Roadwork planned in that section would create four lanes with a posted speed limit of 35 mph separated by a 17.5-foot median.

The next section proceeding south along the route from Walnut to Boundary Street would expand the thoroughfare’s sidewalks and add a bike lane. 

 But the final section — along Walnut Street from Boundary Street to North Main Street — garnered the most negative attention right from the start.

While the project was still in the planning stages, the town had asked DOT specifically not to encroach on historic Walnut Street, which is home to some of Waynesville’s oldest homes and serves as somewhat of a gateway to town for the tourists that drive Waynesville’s economy. 

Despite those requests, there was shock and anger among citizens and town officials when DOT’s original plans showed a substantial expansion to Walnut Street’s asphalt footprint that would decimate the historic character of the area. Several large trees were destined for the axe, and a century-old brick retaining wall would also become a casualty of the project even though the DOT’s own study suggested traffic growth on Walnut wouldn’t even come close to the growth experienced further up Russ Avenue.

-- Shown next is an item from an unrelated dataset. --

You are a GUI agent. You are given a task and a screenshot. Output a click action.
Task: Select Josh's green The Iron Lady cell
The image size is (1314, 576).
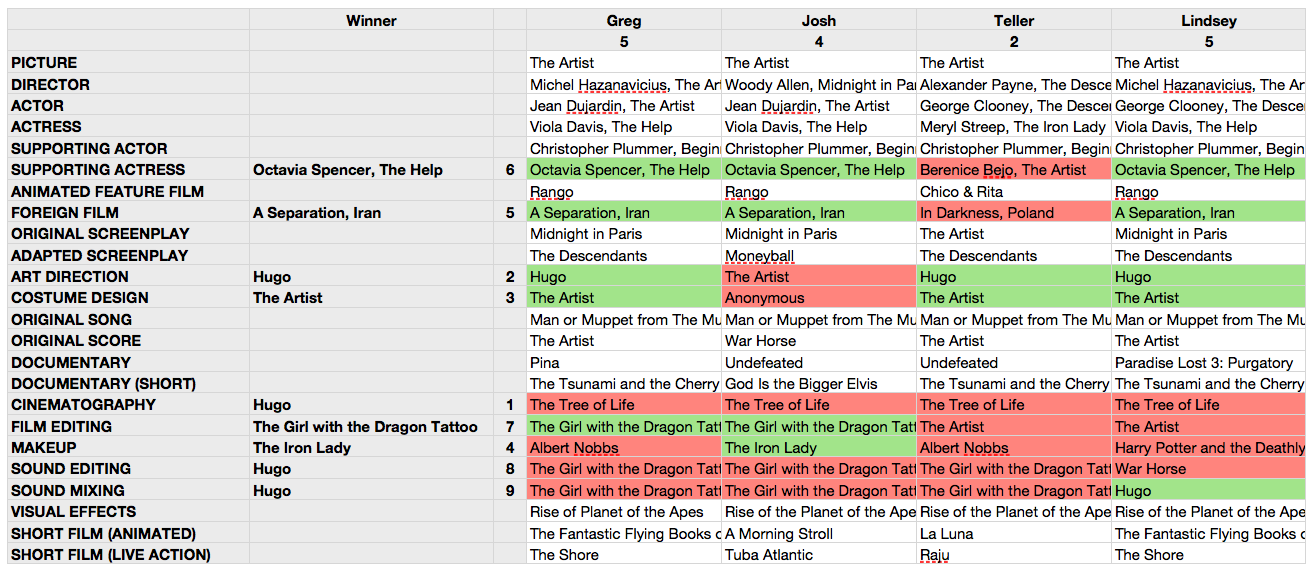[819, 448]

Waynesville Mayor Gavin Brown took action almost immediately after he and town aldermen received complaints about the project; he called for a period of public comment at a Dec. 13 regular town board meeting, and then took the unusual step of calling a special meeting for Jan. 5 that drew a capacity crowd unanimously opposed to the plans. 

During the meeting, DOT Division 14 Construction Engineer Brian Burch said to the crowd, “We hear you.” 

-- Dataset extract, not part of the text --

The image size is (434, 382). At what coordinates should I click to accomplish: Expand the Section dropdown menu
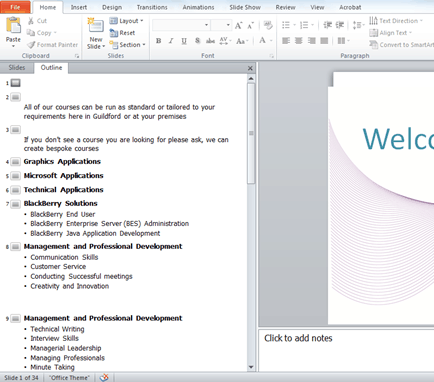point(128,45)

DOT Project Manager Wanda Austin confirmed as much March 3, saying a meeting between DOT and Charlotte-based engineering firm Calyx the day before had them “looking at some ideas to minimize the impact” on Walnut Street.  

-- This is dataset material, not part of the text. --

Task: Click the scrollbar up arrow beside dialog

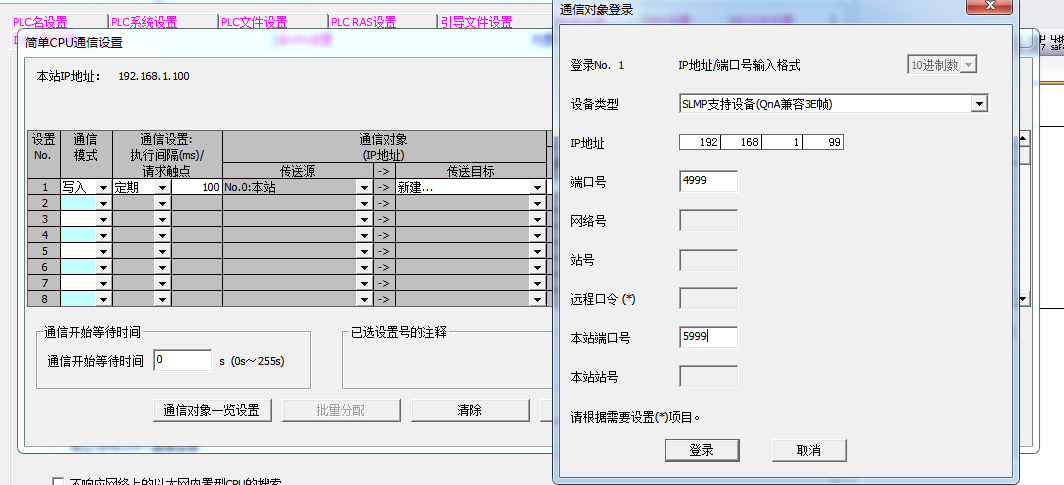Action: tap(1022, 140)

Austin said that so far, they’d agreed to remove a bike lane extending along Walnut Street from North Main Street to Branner Avenue, shaving at least 5 feet from the proposed 17-foot widening. 

Brown, who called himself a “child of the ‘60s,” stressed the importance of grassroots activism and alluded to the fact that the battle wasn’t yet over.


Further on up the road

Back up on busy Russ Avenue, beneath the glow of traffic lights and illuminated plastic signs beckoning consumers, another fight may be brewing. 

Although the expressway-to-Walnut segment of the project seemed to get lost in the furor over Walnut Street proper, some business owners are gearing up for a fight that could be just as contentious due to plans that may be just as disastrous. 

John Burgin is the trustee of a parcel at 710 Russ Avenue upon which sits an Arby’s restaurant. The parcel was left to Burgin’s mother by his father to ensure her financial security during retirement and is assessed at more than $630,000 in value.

DOT plans call for a right-turn lane — in addition to an 18-foot median and bike lanes — from northbound Russ into the Ingles grocery store that would obliterate much of the Arby’s parking lot fronting Russ and severely curtail its drive-thru service. 

“It would about render that property useless,” Burgin said. 

Burgin said that although he hadn’t talked to Arby’s (which he neither owns nor operates), he was “confident” it would result in the closure of the curly-fries purveyor and said he couldn’t imagine any other fast-food tenant taking over the space in the future. 

“There are four entrances to Ingles right now,” he said. “They [DOT] want to take a piece of my private property and make it easier to get in to the Ingles. What they’re basically doing is taking away my mom’s retirement income.”

That same turning lane would also remove about a third of the parking for the Waffle House just north of Burgin’s property, bringing the street much closer to the building.

Burgin and the Waffle House seem to be backed into a corner; there isn’t much room to expand behind the two businesses, owing to a steep incline that serves as roadbed to one of Ingles’ driveways. 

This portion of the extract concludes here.